「後継者や兄弟姉妹の当事者が事業の存続を第一に考え、もめごとを起こさない京都老舗の事業承継のルール」とは~事業承継・税理士の視点③
水曜日は、税理士の視点から「事業承継」を記事にしています。
今日は
創業300年を超える「堀金箔粉(ほりきんはくふん)」
です。
1711年、初代砂子屋伝兵衛が幕府から金の配給を受け、金箔作りを開始。明治以降、販路を全国に広げる。純金をはじめとする金属箔や金属粉を製造・販売している。従業員は約30人、2017年3月期の売上高は10億4千万円。
(出所:朝日新聞18/03/24「近畿の底ぢから」)
300年超続いている老舗ですが、その歴史は山あり谷ありの中で
変わらないものと変えてきたものの共存が素晴らしいです。
同社は江戸時代に金箔を作り、和装産業や仏壇仏具産業に使われ売上を伸ばしましたが、戦中・戦後は統制を受けて、1953年の金閣寺の再建の時に特需により息を吹き返しました。しかし、和装産業などの衰退を受ける中で、新商品の開発や得意先の開拓に努めて、金属箔の製造と販売を続けています。
もちろん寺社や文化財のほか、食用や美容、先端科学の分野にまで製品が広がっています。
例えば、上の写真は食用品金箔です(出所:同社のHPより)
また、二条城のカフェ「茶乃逢(さのあ)」で販売されている「黄金ソフト二条城桜ふぶき」が人気だそうです。(アイキャッチ画像写真を参照。出所は茶乃逢のHPより)
「堀金箔粉の金箔を一枚まるごと 抹茶ソフトにのせました。障壁画の 虎が描かれた麩焼きせんべいを 古城の満月、フリーズドライ苺チップを舞い散る桜に見立てた 豪華絢爛な和風スイーツ」
一方、変わらないものは「事業承継のルール」です
初代から10代の智行氏にいたるまでの承継・相続の原則は次の原則です。
① 代々一人一業(兄弟で同業しない)
② 長子相続にこだわらないこと(能力主義)
③ 株や土地を兄弟姉妹間で分けないこと(現金で分ける)
④ 業を継ぐ者が堀家のまつりごと一切を継ぐこと(次男以下が家業をつぐ場合、長男存命の場合でも、家業を継ぐ者が堀家のまつりごと一切を取り仕切る)
実際に、先々代、先代、悦明氏と3代続いて次男の一人相続が続いた。代々兄弟が別の仕事に従事してきたため、総じて親戚の中がよい。
(出所:友松悦子税理士「プロフェッショナルセミナー税理士がサポートする事業承継」16/07/25)
300年にもわたる堀金箔粉の変わらないものと変えてきたもののバランスが素晴らしいと考えます。

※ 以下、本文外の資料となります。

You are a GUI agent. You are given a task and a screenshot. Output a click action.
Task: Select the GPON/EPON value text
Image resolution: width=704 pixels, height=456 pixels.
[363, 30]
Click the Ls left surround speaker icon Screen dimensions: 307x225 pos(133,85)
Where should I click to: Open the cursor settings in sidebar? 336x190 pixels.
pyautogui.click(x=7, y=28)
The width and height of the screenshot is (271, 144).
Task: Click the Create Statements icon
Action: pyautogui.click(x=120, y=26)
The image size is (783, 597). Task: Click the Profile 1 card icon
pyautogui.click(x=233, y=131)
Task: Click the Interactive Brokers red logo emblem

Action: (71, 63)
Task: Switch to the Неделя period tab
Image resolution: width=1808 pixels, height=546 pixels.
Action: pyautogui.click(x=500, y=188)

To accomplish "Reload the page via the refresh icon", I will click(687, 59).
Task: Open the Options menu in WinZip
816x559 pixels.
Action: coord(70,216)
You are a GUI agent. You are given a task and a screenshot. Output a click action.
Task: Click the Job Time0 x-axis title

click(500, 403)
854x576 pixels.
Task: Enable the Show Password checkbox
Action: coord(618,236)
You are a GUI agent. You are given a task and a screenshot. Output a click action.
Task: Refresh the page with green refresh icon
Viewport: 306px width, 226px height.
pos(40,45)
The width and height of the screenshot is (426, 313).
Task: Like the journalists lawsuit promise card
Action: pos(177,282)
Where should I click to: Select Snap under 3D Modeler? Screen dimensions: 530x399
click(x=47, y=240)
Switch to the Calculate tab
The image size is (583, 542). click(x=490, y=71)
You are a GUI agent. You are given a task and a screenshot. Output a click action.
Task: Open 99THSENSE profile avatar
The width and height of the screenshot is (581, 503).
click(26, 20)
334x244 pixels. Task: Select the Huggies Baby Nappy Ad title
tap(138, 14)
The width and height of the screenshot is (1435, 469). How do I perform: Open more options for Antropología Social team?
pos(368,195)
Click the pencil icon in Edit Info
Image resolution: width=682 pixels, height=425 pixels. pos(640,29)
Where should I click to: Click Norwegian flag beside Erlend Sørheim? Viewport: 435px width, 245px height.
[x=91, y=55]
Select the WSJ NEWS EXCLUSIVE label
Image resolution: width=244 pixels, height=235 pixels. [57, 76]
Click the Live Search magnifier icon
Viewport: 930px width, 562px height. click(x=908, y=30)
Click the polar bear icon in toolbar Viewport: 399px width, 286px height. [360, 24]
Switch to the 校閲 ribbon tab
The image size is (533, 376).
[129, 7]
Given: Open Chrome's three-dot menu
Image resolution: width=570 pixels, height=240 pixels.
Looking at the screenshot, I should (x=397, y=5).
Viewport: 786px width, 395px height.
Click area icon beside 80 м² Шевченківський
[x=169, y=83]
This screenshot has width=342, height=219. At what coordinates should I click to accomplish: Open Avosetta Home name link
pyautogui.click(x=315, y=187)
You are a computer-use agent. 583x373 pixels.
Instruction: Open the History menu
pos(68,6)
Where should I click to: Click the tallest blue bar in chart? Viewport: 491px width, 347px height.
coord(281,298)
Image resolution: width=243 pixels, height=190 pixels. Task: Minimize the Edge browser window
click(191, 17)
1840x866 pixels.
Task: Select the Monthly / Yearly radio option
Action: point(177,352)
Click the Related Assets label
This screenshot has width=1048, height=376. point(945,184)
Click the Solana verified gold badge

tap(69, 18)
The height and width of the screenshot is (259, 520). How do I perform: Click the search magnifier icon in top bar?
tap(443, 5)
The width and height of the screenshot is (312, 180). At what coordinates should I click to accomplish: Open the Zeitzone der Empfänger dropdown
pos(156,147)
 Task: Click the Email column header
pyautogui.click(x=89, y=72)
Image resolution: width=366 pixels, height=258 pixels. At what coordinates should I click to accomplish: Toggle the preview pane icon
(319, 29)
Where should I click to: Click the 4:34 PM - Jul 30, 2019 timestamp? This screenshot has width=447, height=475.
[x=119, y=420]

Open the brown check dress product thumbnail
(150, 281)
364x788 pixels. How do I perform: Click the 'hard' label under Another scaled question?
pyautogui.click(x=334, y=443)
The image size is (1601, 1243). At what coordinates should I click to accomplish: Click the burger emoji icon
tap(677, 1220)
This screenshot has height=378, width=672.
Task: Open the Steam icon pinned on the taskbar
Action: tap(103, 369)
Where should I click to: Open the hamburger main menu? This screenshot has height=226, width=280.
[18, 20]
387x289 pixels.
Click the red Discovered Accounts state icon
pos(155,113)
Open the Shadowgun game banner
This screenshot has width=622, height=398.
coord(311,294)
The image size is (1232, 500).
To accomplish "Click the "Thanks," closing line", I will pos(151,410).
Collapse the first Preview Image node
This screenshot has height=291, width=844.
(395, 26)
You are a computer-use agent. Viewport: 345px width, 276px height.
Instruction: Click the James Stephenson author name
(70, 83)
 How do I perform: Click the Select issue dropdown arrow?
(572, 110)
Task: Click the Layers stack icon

参考までに「箔が付く」の語源を調べました。次のとおりです。
「箔(はく)」は、襖や蒔絵などに施す金箔・銀箔などの延び金のこと。これが非常に高価であったことから、値打ちが高くなること、貫禄がつくことを「箔が付く」というようになった。反対語は「箔が落ちる」。
少子高齢化などの社会的な変化を凝視しながら、事業承継について対策や予測を税理士の視点から考えていきます。
Every day is a new day!
みなさん。今日も春の1日を元気にお過ごしください。
事業承継・税理士の視点
・①「相続と事業承継の相違はそもそも何か?」はこちら(3/7)
・②「事業承継に公的支援がされるのはなぜか?」はこちら(3/14)
「同族会社とその役員の手引き」などの税金(法人)を紹介しています。あてはまる事例を参考にしてくださいね。
土地貸借の税務ルール
・「会社が、社長から土地を借りる」と税金の問題が発生します」はこちら(1/24)
・「会社が権利金を支払うケース」はこちら(1/31)
・「会社が相当の地代を支払うケース」はこちら(2/7)
・「権利金に代えて、相当の地代に満たない地代を支払うケース」はこちら(2/21)
・「無償返還に関する届出書を提出すると認定課税は行われません」はこちら(2/28)
土地売買の税務ルール
・「会社が社長から土地を買う。その時の時価をどう算定するか」はこちら(12/13)
・「会社が社長から土地を買う。社長と会社の税金はどうなりますか?」はこちら(12/20)
・「会社が、社長から低額で土地を買うと税金の問題が発生します」はこちら(12/27)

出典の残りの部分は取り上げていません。